A viagem pela ruas da cidade do Porto já está perto do fim. A zona da Foz do Douro projeta-se à nossa frente, mas ainda há tempo para uma pergunta final. “Achei que isto estava a correr muito bem“, desabafa Pizarro, meio a sério, meio a brincar. “Vamos lá a isso”.

"Vamos deixar mais oportunidades para que Rui Moreira esteja mais tempo em casa"

Sabemos que Rui Moreira vive nesta zona da cidade. A pergunta que lhe faço é se a partir de 1 de outubro espera que Rui Moreira passe mais tempo em casa?
Ele é que tem de escolher o sítio onde quer passar…

Mas percebeu a pergunta…
Percebi, percebi. Tenho muita expectativa naquilo que é a inteligência dos cidadãos do Porto. Tenho sido o candidato que mais esforço fez para apresentar propostas e uma equipa credível para as executar. Isso vai acabar por ser reconhecido pelos eleitores. Portanto, nesse sentido, vamos deixar mais oportunidades para que o Dr. Rui Moreira esteja mais tempo em casa.
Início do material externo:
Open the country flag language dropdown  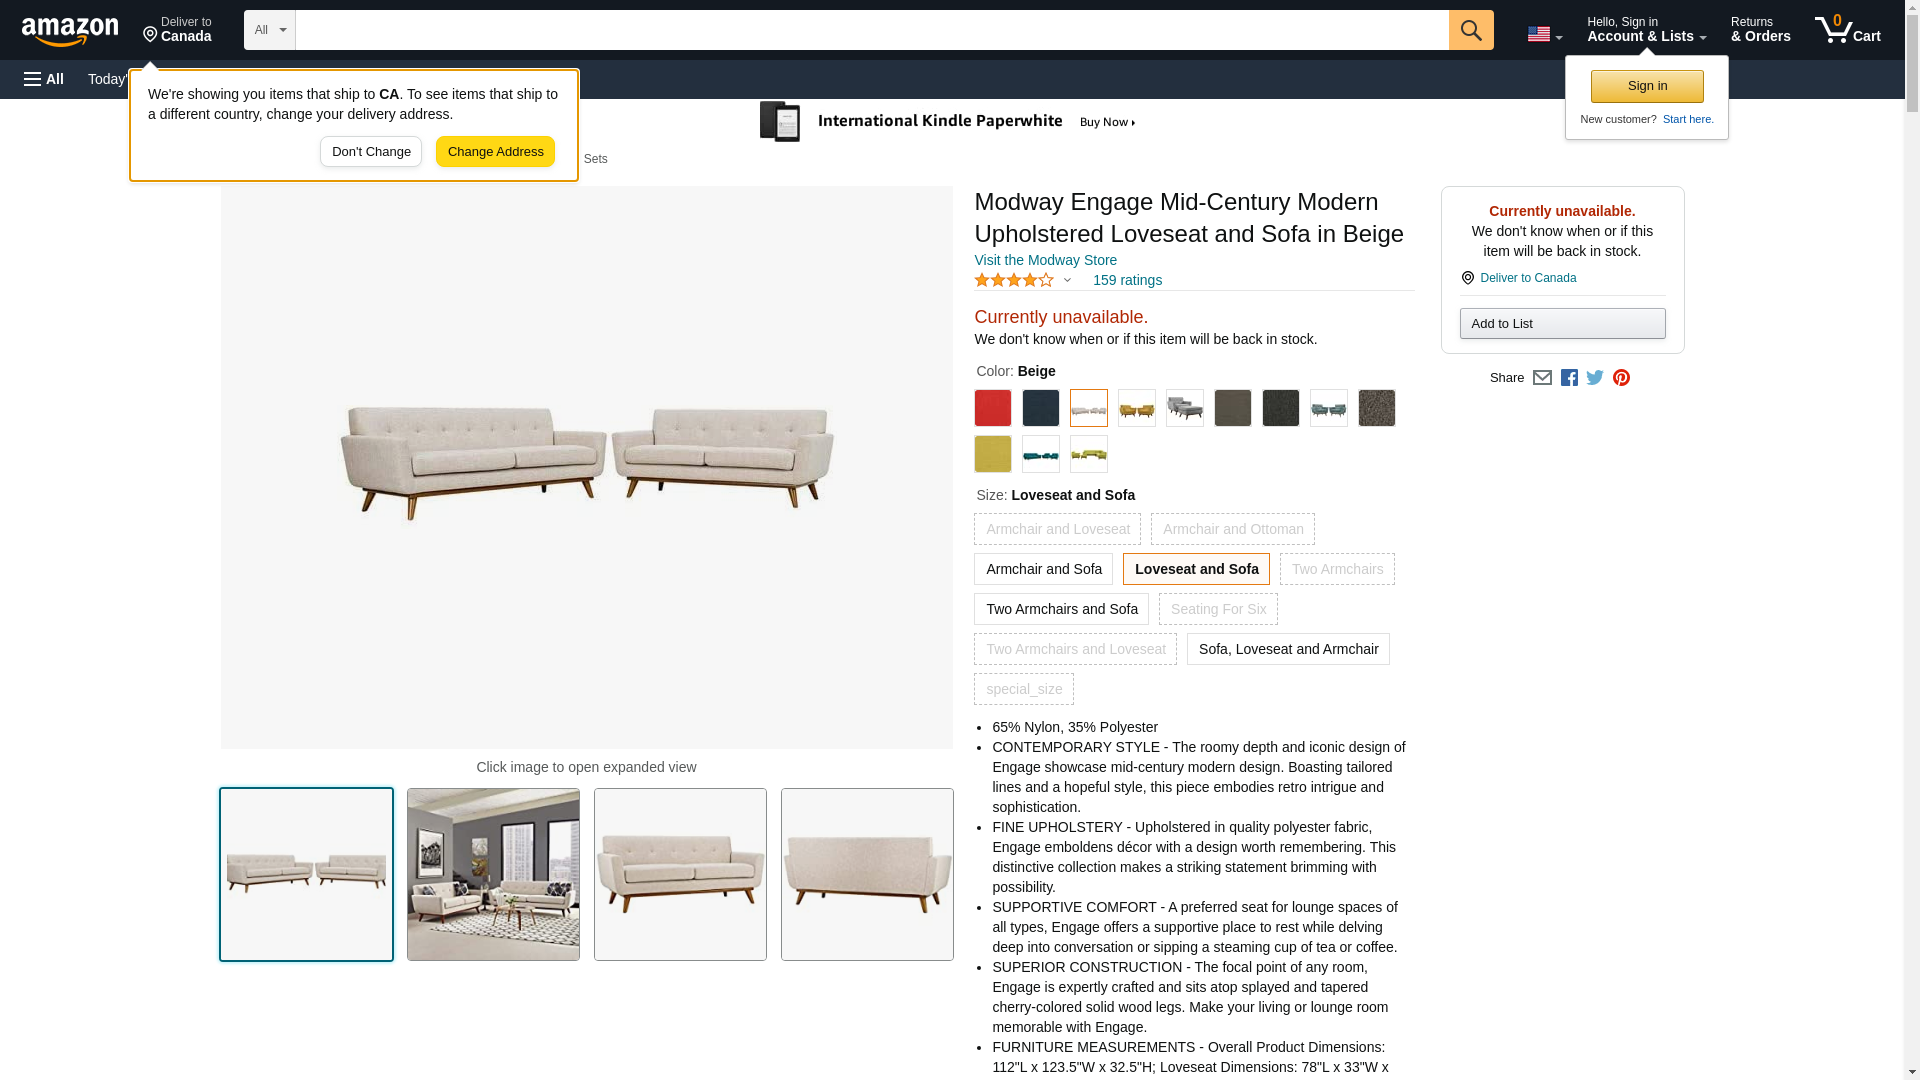[x=1544, y=34]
Isto, se vencer as eleições. Cenário que, atendendo às sondagens e ao favoritismo histórico de um autarca que se recandidata a novo mandato — como é o caso de Rui Moreira –, parece pouco provável, para dizer o mínimo. Se perder a corrida para Rui Moreira, Manuel Pizarro, que é também líder da Federação do PS/Porto, poderá ter de prestar contas ao próprio partido. Um mau resultado significa a demissão? O socialista não descarta essa hipótese — nem podia, na verdade –, mas sugere a continuidade. E traça o grande objetivo: o domínio da Área Metropolitana do Porto.

Se perder as eleições admite demitir-se da liderança da Federação?
O que será a minha vida na política, isso logo se verá. Até porque o que está em jogo nas eleições autárquicas, do ponto de vista de um dirigente da maior Federação do PS, é muito mais do que o resultado desta eleição.

A sua resposta deixa entender que não está disposto a deixar a liderança do PS/Porto?
Não. Deixa entender que estou muito confiante que o PS vai ter um grande resultado na cidade e no distrito do Porto. O grande objetivo político do PS é recuperar a liderança da Área Metropolitana do Porto, que há mais de 20 anos que não é dirigida pelo PS. Se isso for alcançado, é diferente de não ser alcançado.